Problem statement
Whatever lines the data contains, output all of them unchanged.

Task material
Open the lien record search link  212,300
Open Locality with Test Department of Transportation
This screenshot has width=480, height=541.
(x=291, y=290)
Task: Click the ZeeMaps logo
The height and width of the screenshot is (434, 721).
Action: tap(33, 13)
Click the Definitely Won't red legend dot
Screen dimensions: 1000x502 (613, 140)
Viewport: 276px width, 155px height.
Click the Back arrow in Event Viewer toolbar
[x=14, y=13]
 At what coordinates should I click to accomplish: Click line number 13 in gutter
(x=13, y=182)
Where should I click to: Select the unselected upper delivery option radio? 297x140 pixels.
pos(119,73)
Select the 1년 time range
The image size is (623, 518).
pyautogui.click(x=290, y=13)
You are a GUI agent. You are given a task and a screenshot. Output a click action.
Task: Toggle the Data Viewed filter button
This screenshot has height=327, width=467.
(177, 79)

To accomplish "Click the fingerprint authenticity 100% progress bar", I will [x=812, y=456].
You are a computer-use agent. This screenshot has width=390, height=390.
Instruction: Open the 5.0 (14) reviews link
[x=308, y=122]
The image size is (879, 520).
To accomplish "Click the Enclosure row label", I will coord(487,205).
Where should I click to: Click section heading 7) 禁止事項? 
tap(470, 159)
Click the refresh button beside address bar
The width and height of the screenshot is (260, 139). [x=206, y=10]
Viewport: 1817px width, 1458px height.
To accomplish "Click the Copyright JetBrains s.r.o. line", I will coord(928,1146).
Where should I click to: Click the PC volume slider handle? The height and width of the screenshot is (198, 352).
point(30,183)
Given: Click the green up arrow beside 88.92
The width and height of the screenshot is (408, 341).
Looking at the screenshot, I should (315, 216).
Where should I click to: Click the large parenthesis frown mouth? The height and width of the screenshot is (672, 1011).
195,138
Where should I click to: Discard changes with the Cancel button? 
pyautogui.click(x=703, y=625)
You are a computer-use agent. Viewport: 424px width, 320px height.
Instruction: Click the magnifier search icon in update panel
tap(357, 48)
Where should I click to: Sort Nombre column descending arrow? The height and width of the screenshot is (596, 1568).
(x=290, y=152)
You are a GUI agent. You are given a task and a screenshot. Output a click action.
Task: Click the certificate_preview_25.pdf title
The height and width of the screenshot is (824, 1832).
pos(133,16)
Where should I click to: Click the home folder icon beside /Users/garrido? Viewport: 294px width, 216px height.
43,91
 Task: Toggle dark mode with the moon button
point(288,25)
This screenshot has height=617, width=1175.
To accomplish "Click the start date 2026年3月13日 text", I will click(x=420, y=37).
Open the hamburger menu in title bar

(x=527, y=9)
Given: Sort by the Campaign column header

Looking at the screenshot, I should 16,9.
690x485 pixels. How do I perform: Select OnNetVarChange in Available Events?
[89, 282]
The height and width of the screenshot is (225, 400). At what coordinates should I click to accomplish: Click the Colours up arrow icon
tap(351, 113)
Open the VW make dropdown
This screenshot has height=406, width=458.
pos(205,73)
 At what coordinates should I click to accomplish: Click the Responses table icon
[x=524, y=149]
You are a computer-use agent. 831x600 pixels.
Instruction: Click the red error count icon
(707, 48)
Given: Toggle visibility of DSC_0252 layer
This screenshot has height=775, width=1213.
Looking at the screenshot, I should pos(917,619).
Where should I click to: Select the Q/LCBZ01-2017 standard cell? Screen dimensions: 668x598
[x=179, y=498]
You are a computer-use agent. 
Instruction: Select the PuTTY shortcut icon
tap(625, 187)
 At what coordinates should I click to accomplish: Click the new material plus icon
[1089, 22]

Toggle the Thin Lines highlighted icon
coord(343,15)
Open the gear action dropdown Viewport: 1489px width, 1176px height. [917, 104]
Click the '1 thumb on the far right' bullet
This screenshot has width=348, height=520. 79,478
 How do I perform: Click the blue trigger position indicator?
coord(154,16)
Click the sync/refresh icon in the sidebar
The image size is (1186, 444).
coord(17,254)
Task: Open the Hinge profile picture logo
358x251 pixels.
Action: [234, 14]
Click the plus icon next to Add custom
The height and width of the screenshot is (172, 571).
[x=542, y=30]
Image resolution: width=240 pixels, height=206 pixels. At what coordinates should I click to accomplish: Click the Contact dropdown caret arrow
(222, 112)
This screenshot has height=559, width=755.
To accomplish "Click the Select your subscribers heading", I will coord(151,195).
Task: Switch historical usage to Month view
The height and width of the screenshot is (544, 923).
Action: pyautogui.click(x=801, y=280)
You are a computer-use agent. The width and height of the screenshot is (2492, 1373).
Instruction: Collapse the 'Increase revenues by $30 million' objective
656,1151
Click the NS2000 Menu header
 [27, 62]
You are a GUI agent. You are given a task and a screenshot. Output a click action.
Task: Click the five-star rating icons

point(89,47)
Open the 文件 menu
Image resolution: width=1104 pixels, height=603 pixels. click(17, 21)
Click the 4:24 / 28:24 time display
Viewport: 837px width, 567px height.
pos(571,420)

Answer to this exercise
Open the lien record search link  212,300
Open Locality with Test Department of Transportation
This screenshot has width=480, height=541.
(x=291, y=290)
Task: Click the ZeeMaps logo
The height and width of the screenshot is (434, 721).
Action: tap(33, 13)
Click the Definitely Won't red legend dot
Screen dimensions: 1000x502 (613, 140)
Viewport: 276px width, 155px height.
Click the Back arrow in Event Viewer toolbar
[x=14, y=13]
 At what coordinates should I click to accomplish: Click line number 13 in gutter
(x=13, y=182)
Where should I click to: Select the unselected upper delivery option radio? 297x140 pixels.
pos(119,73)
Select the 1년 time range
The image size is (623, 518).
pyautogui.click(x=290, y=13)
You are a GUI agent. You are given a task and a screenshot. Output a click action.
Task: Toggle the Data Viewed filter button
This screenshot has height=327, width=467.
(177, 79)

To accomplish "Click the fingerprint authenticity 100% progress bar", I will [x=812, y=456].
You are a computer-use agent. This screenshot has width=390, height=390.
Instruction: Open the 5.0 (14) reviews link
[x=308, y=122]
The image size is (879, 520).
To accomplish "Click the Enclosure row label", I will coord(487,205).
Where should I click to: Click section heading 7) 禁止事項? 
tap(470, 159)
Click the refresh button beside address bar
The width and height of the screenshot is (260, 139). [x=206, y=10]
Viewport: 1817px width, 1458px height.
To accomplish "Click the Copyright JetBrains s.r.o. line", I will coord(928,1146).
Where should I click to: Click the PC volume slider handle? The height and width of the screenshot is (198, 352).
point(30,183)
Given: Click the green up arrow beside 88.92
The width and height of the screenshot is (408, 341).
Looking at the screenshot, I should (315, 216).
Where should I click to: Click the large parenthesis frown mouth? The height and width of the screenshot is (672, 1011).
195,138
Where should I click to: Discard changes with the Cancel button? 
pyautogui.click(x=703, y=625)
You are a computer-use agent. Viewport: 424px width, 320px height.
Instruction: Click the magnifier search icon in update panel
tap(357, 48)
Where should I click to: Sort Nombre column descending arrow? The height and width of the screenshot is (596, 1568).
(x=290, y=152)
You are a GUI agent. You are given a task and a screenshot. Output a click action.
Task: Click the certificate_preview_25.pdf title
The height and width of the screenshot is (824, 1832).
pos(133,16)
Where should I click to: Click the home folder icon beside /Users/garrido? Viewport: 294px width, 216px height.
43,91
 Task: Toggle dark mode with the moon button
point(288,25)
This screenshot has height=617, width=1175.
To accomplish "Click the start date 2026年3月13日 text", I will click(x=420, y=37).
Open the hamburger menu in title bar

(x=527, y=9)
Given: Sort by the Campaign column header

Looking at the screenshot, I should 16,9.
690x485 pixels. How do I perform: Select OnNetVarChange in Available Events?
[89, 282]
The height and width of the screenshot is (225, 400). At what coordinates should I click to accomplish: Click the Colours up arrow icon
tap(351, 113)
Open the VW make dropdown
This screenshot has height=406, width=458.
pos(205,73)
 At what coordinates should I click to accomplish: Click the Responses table icon
[x=524, y=149]
You are a computer-use agent. 831x600 pixels.
Instruction: Click the red error count icon
(707, 48)
Given: Toggle visibility of DSC_0252 layer
This screenshot has height=775, width=1213.
Looking at the screenshot, I should pos(917,619).
Where should I click to: Select the Q/LCBZ01-2017 standard cell? Screen dimensions: 668x598
[x=179, y=498]
You are a computer-use agent. 
Instruction: Select the PuTTY shortcut icon
tap(625, 187)
 At what coordinates should I click to accomplish: Click the new material plus icon
[1089, 22]

Toggle the Thin Lines highlighted icon
coord(343,15)
Open the gear action dropdown Viewport: 1489px width, 1176px height. [917, 104]
Click the '1 thumb on the far right' bullet
This screenshot has width=348, height=520. 79,478
 How do I perform: Click the blue trigger position indicator?
coord(154,16)
Click the sync/refresh icon in the sidebar
The image size is (1186, 444).
coord(17,254)
Task: Open the Hinge profile picture logo
358x251 pixels.
Action: [234, 14]
Click the plus icon next to Add custom
The height and width of the screenshot is (172, 571).
[x=542, y=30]
Image resolution: width=240 pixels, height=206 pixels. At what coordinates should I click to accomplish: Click the Contact dropdown caret arrow
(222, 112)
This screenshot has height=559, width=755.
To accomplish "Click the Select your subscribers heading", I will coord(151,195).
Task: Switch historical usage to Month view
The height and width of the screenshot is (544, 923).
Action: pyautogui.click(x=801, y=280)
You are a computer-use agent. The width and height of the screenshot is (2492, 1373).
Instruction: Collapse the 'Increase revenues by $30 million' objective
656,1151
Click the NS2000 Menu header
 [27, 62]
You are a GUI agent. You are given a task and a screenshot. Output a click action.
Task: Click the five-star rating icons

point(89,47)
Open the 文件 menu
Image resolution: width=1104 pixels, height=603 pixels. click(17, 21)
Click the 4:24 / 28:24 time display
Viewport: 837px width, 567px height.
pos(571,420)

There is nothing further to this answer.